A história original termina com a Bela voltando ao castelo e encontrando a Fera quase morrendo (literalmente) de saudades. Mas é só a Bela contar pra Fera que resolver casar, que o feitiço se quebra e o monstro vira príncipe. Ele tinha sido enfeitiçado por uma fada malvada, que havia lhe tirado a beleza e a inteligência até que ele encontrasse uma moça disposta a casar com ele.
Então eles se casam e vivem felizes para sempre, e as irmãs da Bela são transformadas em estátuas (por uma fada que não tinha nada a ver com a história) e postas na frente do castelo pra ficar vendo a felicidade da Bela.
Lindo final, não? Ainda tem uma vingancinha catártica. Tá certo que no filme da Disney o Gaston morre, mas ele mereceu mesmo - tentou chantagear a Bela, foi malvado com o pai dela, apunhalou a Fera pelas costas...
Na história como é contada hoje, o príncipe é transformado em Fera por ser muito egoísta, mimado e grosseiro, e só volta à forma humana quando aprende a amar e tem seu amor retribuído.
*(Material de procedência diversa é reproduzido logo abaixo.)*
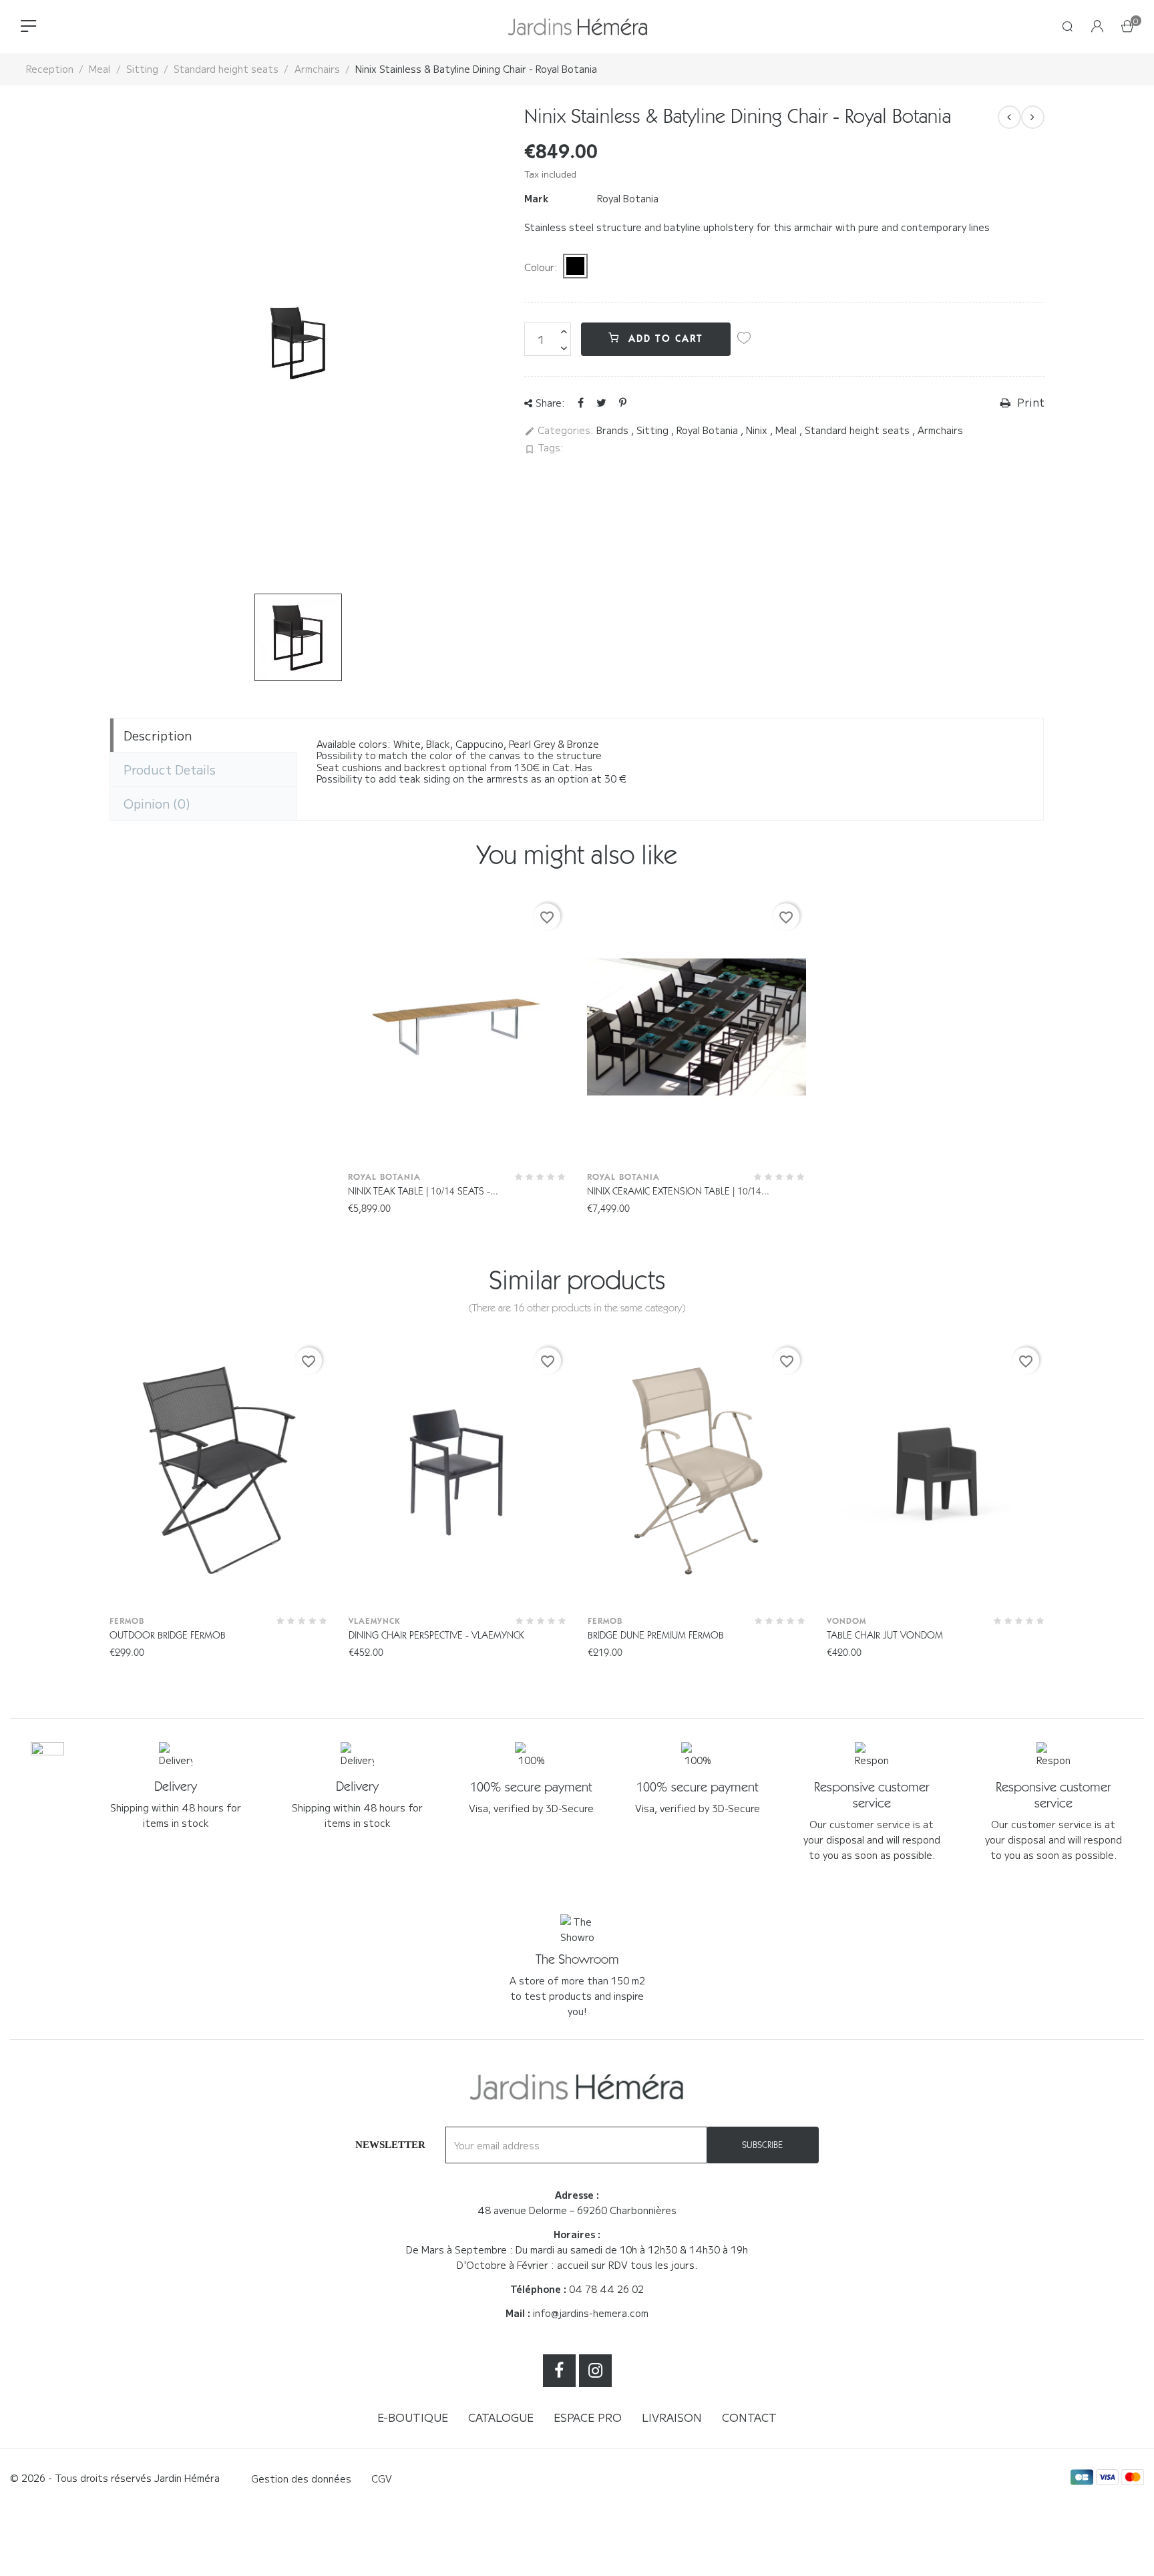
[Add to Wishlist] (744, 338)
Isso só aconteceu porque a Fera se tornou alguém digno de ser amado.
E foi assim que o valor do casamento por amor, e não por conveniência ou por resignação, foi incorporado à nossa mitologia moderna...
<3
[Pra quem quiser conhecer os contos de fadas originais, tem alguns livros bem legais, como "Contos de Fadas", da Jorge Zahar, e "A Psicanálise dos Contos de Fadas", da Paz e Terra, escrito pelo Bruno Bettelheim.]